Document extract:
Performance of disposable endoscopic forceps according to the manufacturing techniques

Abstract

Background/aims: Recently, to lower the production costs and risk of infection, new disposable biopsy forceps made using simple manufacturing techniques have been introduced. However, the effects of the manufacturing techniques are unclear. The aim of this study was to evaluate which types of biopsy forceps could obtain good-quality specimens according to the manufacturing techniques.

Methods: By using an in vitro nitrile glove popping model, we compared the popping ability among eight different disposable biopsy forceps (one pair of biopsy forceps with cups made by a cutting method [cutting forceps], four pairs of biopsy forceps with cups made by a pressing method [pressing forceps], and three pairs of biopsy forceps with cups made using a injection molding method [molding forceps]). Using an in vivo swine model, we compared the penetration depth and quality of specimen among the biopsy forceps.

Results: In the in vitro model, the molding forceps provided a significantly higher popping rate than the other forceps (cutting forceps, 25.0%; pressing forceps, 17.5%; and molding forceps, 41.7%; p = 0.006). In the in vivo model, the cutting and pressing forceps did not provide larger specimens, deeper biopsy specimen, and higher specimen adequacy than those obtained using the molding forceps (p = 0.2631, p = 0.5875, and p = 0.2147, respectively). However, the molding forceps showed significantly more common crush artifact than the others (cutting forceps, 0%; pressing forceps, 5.0%; and molding forceps, 43.3%; p = 0.0007).

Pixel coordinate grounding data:
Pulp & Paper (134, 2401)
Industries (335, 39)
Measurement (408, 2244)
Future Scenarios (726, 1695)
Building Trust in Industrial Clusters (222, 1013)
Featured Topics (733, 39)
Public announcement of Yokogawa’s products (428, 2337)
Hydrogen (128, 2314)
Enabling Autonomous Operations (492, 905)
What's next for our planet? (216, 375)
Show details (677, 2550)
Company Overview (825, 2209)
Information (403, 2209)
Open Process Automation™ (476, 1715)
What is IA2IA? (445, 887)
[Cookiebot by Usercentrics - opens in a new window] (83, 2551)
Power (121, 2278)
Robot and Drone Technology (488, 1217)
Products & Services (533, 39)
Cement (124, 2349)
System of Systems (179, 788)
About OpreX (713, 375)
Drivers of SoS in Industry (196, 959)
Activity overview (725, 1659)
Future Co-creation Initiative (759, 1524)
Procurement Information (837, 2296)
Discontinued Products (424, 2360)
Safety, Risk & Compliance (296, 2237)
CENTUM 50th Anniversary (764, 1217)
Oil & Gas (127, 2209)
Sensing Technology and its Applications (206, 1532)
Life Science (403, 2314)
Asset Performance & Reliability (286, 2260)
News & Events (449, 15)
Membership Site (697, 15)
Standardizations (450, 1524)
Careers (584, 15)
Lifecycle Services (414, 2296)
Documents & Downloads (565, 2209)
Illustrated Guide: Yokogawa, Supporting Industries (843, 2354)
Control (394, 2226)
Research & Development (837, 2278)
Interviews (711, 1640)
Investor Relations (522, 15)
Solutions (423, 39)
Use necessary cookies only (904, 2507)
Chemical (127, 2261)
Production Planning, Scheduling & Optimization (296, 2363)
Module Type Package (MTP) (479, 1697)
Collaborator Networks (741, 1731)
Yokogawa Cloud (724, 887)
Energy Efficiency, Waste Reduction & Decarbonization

Your goal:
Reproduce the abstract on disposable biopsy forceps above word for word, everything from "Background/aims: Recently, to" down to "the manufacturing techniques.".

Response to this task:
Background/aims: Recently, to lower the production costs and risk of infection, new disposable biopsy forceps made using simple manufacturing techniques have been introduced. However, the effects of the manufacturing techniques are unclear. The aim of this study was to evaluate which types of biopsy forceps could obtain good-quality specimens according to the manufacturing techniques.